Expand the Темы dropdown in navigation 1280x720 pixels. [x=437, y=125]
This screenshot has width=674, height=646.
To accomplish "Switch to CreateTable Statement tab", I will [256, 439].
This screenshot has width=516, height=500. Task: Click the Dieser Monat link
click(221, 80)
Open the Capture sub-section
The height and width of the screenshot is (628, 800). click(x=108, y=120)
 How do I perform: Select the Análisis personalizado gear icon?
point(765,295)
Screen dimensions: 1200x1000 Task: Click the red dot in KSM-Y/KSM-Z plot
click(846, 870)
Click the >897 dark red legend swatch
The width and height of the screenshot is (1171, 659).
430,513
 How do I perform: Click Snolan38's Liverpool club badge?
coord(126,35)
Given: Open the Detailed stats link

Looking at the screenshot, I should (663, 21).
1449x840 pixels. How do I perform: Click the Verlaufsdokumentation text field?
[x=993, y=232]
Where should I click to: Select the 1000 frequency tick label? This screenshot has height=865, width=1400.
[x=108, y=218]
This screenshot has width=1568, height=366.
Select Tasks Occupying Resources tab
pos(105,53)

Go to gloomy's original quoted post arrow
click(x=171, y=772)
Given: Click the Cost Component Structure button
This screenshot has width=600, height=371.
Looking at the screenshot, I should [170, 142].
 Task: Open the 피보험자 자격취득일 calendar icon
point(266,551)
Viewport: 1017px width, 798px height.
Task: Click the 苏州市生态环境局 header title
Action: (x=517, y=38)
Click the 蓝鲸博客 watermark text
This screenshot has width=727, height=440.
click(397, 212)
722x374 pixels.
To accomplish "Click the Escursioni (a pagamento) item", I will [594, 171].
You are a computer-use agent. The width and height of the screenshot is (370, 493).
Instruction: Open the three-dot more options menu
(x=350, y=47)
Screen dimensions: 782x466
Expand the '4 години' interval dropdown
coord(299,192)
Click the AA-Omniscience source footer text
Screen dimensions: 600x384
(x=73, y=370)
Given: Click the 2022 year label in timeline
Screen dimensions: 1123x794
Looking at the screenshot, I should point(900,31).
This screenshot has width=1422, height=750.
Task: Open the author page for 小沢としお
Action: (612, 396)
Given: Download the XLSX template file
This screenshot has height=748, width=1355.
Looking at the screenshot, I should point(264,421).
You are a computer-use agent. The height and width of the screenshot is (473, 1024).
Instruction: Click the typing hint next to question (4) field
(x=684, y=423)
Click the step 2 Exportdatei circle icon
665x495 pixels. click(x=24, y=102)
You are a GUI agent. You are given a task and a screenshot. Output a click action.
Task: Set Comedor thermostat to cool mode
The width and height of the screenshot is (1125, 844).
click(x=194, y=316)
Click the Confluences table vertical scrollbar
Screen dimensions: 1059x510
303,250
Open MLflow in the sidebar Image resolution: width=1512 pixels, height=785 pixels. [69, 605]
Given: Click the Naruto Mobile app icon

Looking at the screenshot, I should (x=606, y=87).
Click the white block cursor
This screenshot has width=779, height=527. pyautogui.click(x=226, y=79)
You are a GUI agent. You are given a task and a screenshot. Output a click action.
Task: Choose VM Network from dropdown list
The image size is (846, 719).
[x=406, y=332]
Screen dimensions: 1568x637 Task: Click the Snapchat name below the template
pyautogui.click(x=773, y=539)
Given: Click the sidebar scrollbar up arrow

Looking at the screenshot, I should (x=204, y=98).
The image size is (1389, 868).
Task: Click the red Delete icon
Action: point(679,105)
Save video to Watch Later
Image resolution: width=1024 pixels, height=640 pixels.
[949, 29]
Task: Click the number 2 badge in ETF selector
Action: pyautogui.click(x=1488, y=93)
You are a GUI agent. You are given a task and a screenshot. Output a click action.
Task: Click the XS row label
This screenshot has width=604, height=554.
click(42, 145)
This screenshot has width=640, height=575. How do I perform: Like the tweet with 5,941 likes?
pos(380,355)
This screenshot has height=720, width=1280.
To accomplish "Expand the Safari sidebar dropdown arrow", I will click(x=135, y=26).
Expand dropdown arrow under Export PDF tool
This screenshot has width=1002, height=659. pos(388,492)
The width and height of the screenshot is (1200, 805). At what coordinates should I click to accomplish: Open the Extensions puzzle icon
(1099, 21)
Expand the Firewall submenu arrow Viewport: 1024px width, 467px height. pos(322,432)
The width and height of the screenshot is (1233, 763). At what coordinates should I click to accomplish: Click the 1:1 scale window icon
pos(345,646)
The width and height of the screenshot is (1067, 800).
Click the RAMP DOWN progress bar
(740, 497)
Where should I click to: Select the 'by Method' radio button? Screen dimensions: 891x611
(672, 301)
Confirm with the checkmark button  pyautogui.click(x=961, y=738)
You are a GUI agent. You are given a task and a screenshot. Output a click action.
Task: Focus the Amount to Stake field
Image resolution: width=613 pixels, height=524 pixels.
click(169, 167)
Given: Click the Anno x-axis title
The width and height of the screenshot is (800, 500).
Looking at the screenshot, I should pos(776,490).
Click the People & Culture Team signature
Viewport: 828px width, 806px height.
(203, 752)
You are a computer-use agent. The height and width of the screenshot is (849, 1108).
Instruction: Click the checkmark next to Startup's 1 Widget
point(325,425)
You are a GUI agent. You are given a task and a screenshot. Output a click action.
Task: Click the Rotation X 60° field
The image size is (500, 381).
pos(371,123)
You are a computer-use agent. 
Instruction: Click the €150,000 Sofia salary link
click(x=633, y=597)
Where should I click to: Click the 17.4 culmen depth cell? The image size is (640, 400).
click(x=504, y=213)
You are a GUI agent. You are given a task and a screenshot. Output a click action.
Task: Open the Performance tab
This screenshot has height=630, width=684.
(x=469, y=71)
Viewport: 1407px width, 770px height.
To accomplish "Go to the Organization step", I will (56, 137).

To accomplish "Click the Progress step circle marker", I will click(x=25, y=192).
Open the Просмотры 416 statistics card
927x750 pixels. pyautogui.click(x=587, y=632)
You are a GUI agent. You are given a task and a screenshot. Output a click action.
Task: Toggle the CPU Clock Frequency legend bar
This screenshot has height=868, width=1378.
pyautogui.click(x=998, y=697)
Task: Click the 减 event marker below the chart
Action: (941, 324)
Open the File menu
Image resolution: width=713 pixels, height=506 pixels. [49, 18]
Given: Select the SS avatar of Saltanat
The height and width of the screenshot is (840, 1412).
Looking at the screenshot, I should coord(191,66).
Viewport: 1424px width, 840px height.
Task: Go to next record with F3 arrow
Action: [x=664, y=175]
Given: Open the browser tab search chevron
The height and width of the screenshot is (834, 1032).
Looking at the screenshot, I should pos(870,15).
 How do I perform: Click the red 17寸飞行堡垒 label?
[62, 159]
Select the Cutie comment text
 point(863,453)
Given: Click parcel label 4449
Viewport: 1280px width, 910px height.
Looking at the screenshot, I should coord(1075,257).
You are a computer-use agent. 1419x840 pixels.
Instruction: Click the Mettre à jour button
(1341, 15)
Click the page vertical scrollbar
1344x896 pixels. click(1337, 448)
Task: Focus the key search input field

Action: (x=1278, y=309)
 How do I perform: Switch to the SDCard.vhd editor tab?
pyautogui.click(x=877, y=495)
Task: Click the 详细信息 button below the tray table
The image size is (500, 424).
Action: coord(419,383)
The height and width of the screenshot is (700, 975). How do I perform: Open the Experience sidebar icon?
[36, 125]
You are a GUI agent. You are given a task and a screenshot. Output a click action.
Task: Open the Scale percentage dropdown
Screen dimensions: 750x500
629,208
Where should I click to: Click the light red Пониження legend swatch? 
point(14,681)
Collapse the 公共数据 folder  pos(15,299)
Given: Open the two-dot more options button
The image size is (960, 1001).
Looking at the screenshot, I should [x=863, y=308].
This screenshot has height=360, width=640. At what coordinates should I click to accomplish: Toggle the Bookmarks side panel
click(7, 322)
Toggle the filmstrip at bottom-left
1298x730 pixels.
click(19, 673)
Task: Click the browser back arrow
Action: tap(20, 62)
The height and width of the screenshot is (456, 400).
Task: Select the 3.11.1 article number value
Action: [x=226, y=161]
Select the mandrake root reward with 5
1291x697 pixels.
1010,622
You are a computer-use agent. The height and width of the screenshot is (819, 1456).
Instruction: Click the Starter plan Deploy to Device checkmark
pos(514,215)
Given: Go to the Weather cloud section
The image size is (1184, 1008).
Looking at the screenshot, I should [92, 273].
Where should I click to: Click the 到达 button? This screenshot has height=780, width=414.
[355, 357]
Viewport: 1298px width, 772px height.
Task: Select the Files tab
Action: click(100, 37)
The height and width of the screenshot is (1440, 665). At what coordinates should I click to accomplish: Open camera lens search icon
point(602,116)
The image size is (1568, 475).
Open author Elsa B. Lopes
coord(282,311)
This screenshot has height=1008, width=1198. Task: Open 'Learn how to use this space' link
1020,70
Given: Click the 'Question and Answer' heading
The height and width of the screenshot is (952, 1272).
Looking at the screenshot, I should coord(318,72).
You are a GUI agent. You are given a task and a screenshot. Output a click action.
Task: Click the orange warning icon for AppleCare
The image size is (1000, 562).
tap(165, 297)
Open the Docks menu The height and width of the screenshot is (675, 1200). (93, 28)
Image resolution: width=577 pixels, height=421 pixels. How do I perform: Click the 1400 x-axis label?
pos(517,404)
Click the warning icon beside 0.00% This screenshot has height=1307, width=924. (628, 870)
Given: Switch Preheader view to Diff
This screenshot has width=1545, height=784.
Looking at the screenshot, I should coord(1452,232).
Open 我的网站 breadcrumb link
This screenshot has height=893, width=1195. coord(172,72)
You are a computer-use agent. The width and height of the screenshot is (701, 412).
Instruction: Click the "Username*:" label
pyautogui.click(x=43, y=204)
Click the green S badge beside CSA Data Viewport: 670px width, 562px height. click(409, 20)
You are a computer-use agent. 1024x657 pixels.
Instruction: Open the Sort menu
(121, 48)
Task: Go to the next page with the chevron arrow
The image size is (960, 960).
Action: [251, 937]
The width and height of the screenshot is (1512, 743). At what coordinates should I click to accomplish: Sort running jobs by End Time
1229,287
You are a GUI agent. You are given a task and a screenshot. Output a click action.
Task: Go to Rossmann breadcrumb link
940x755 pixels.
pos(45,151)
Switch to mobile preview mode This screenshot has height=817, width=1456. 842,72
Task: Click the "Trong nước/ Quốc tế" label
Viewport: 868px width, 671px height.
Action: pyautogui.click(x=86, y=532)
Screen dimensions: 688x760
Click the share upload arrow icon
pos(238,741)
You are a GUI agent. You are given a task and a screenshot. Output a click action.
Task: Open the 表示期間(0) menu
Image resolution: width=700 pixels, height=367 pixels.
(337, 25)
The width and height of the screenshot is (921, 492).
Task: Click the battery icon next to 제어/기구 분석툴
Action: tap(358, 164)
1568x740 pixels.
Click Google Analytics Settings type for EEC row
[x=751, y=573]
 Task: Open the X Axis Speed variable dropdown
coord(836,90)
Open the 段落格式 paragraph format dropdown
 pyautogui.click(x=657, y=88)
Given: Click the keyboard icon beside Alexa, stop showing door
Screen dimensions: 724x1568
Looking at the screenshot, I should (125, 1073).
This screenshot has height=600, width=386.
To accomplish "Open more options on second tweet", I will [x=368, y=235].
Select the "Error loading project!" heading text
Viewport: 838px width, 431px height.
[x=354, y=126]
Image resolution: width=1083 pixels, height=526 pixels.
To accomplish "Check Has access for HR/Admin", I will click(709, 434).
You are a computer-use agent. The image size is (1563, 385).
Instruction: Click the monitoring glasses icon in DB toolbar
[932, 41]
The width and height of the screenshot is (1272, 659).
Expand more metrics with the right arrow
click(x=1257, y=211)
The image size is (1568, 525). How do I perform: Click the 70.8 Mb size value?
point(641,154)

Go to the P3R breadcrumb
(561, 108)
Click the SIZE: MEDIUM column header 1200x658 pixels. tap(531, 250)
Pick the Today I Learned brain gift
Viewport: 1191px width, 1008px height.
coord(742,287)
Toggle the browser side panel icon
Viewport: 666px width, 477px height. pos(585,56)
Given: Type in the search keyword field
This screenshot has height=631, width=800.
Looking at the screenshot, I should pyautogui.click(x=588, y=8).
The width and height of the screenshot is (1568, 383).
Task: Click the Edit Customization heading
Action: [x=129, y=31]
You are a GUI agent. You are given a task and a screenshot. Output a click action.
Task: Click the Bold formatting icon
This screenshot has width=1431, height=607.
◆ ◆ ◆ ◆ ◆
(EXERCISE PROMPT) The task here is to output the line with "Instruction: Click the monitoring" and all lines after it to the end of the records above, exactly and only those.

(WRITTEN RESPONSE)
Instruction: Click the monitoring glasses icon in DB toolbar
[932, 41]
The width and height of the screenshot is (1272, 659).
Expand more metrics with the right arrow
click(x=1257, y=211)
The image size is (1568, 525). How do I perform: Click the 70.8 Mb size value?
point(641,154)

Go to the P3R breadcrumb
(561, 108)
Click the SIZE: MEDIUM column header 1200x658 pixels. tap(531, 250)
Pick the Today I Learned brain gift
Viewport: 1191px width, 1008px height.
coord(742,287)
Toggle the browser side panel icon
Viewport: 666px width, 477px height. pos(585,56)
Given: Type in the search keyword field
This screenshot has height=631, width=800.
Looking at the screenshot, I should pyautogui.click(x=588, y=8).
The width and height of the screenshot is (1568, 383).
Task: Click the Edit Customization heading
Action: [x=129, y=31]
You are a GUI agent. You are given a task and a screenshot. Output a click action.
Task: Click the Bold formatting icon
This screenshot has width=1431, height=607.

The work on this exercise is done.